More than 100 school districts had technology investment plans approved by a state board last week through the Smart Schools Bond Act, a $2 billion initiative set up in 2014 to invest in classroom technology and broadband connectivity. Since then, millions in funding have been invested in things like iPads and connectivity upgrades, but out of the latest round of investments – totaling roughly $111 million – almost half is dedicated to high-tech security upgrades. Over $51 million will be invested in those security upgrades, like emergency notification and automatic door locking systems, for example. By comparison, plans approved last week included $24.8 million for classroom technology purchases and $19 million for school connectivity purchases. The bulk of funding going to security is a relatively new phenomenon. An earlier round of investment plans approved in 2016 included only $4 million for high-tech security upgrades and $26 million for classroom technology. While a report outlining how school districts could invest in technology includes high-tech security upgrades as an eligible use of the funds, the Smart Schools Bond Act was mainly talked about in 2014 as a way to provide students access to necessary tech tools and the infrastructure to support them.
This boom in security funding through the Bond Act comes as one upstate school district grapples with the decision to implement a facial recognition security system. Lockport City School District became one of the first in the nation to adopt the controversial technology earlier this year – a decision that provoked anger from some parents and activists who say that the technology is unreliable and a surveillance overreach. The funding for the facial recognition system was approved through the Smart Schools Bond Act.Assemblywoman Monica Wallace introduced a bill last year that would place a moratorium on the use of biometric technology in grade schools, but the legislation didn’t make it through the state Senate.
A spokesman for Gov. Andrew Cuomo told City & State that the most recently approved investment plans include no spending on facial recognition or similar biometric surveillance technologies, and added that of the $1.5 billion in funding committed so far, 57% is for improving internet connectivity and only 13% is for high-tech school security.

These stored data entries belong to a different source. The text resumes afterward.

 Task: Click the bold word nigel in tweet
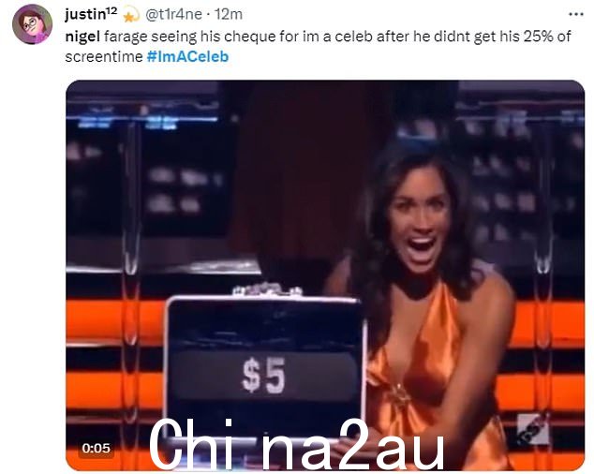pyautogui.click(x=82, y=37)
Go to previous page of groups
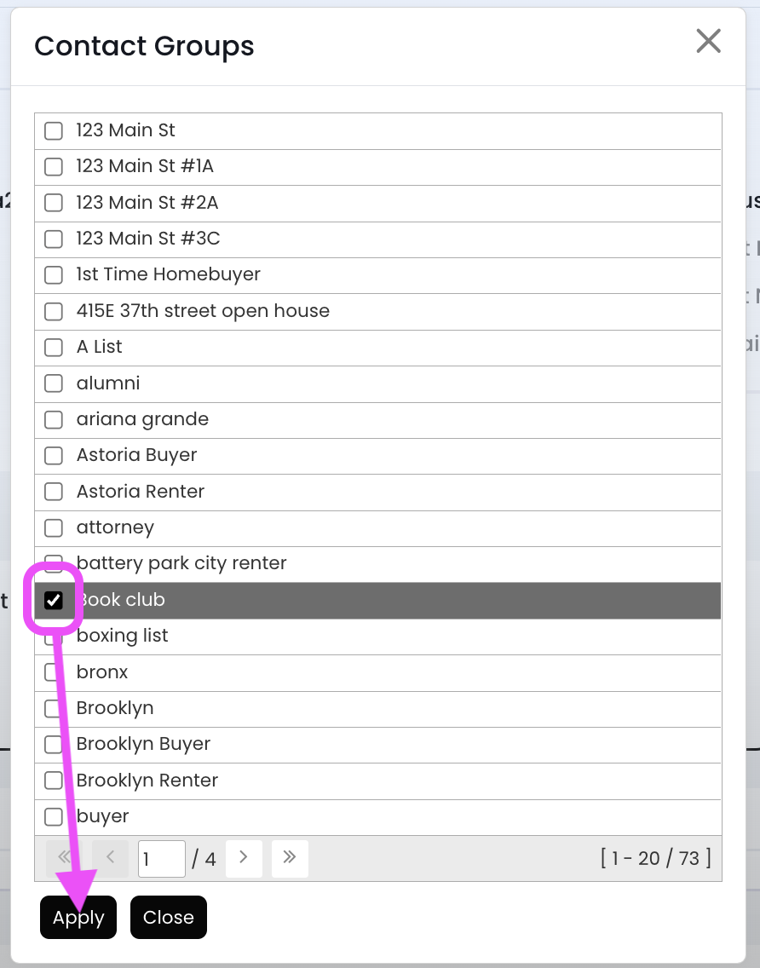This screenshot has width=760, height=968. (x=111, y=858)
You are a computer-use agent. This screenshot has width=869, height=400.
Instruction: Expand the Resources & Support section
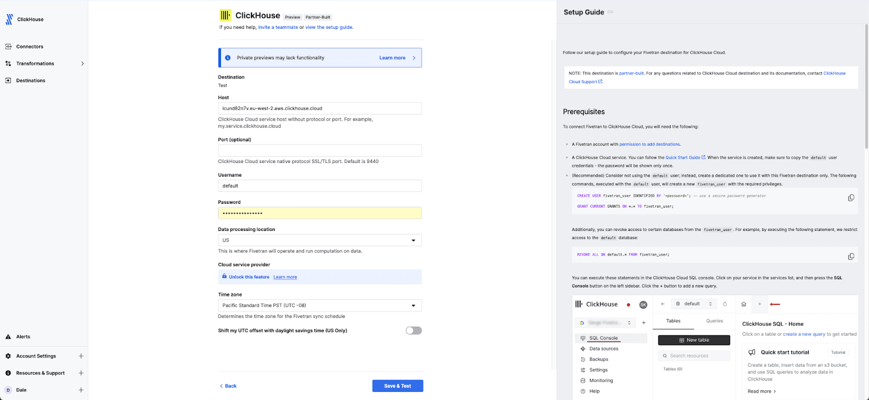pos(81,373)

Still, some advocates are calling for increased oversight on how school districts’ technology investment plans are approved, as well as for additional student privacy protections. “Schools are under enormous political pressure to be able to say that they did everything in their power to keep their physical buildings safe, and unfortunately, that political pressure isn't necessarily tied to the reality of the risks that most schools face, or the quality of the type of technology that they're buying and whether it actually provides additional safety,” Johanna Miller, director of education policy at the New York Civil Liberties Union, told City & State on Friday.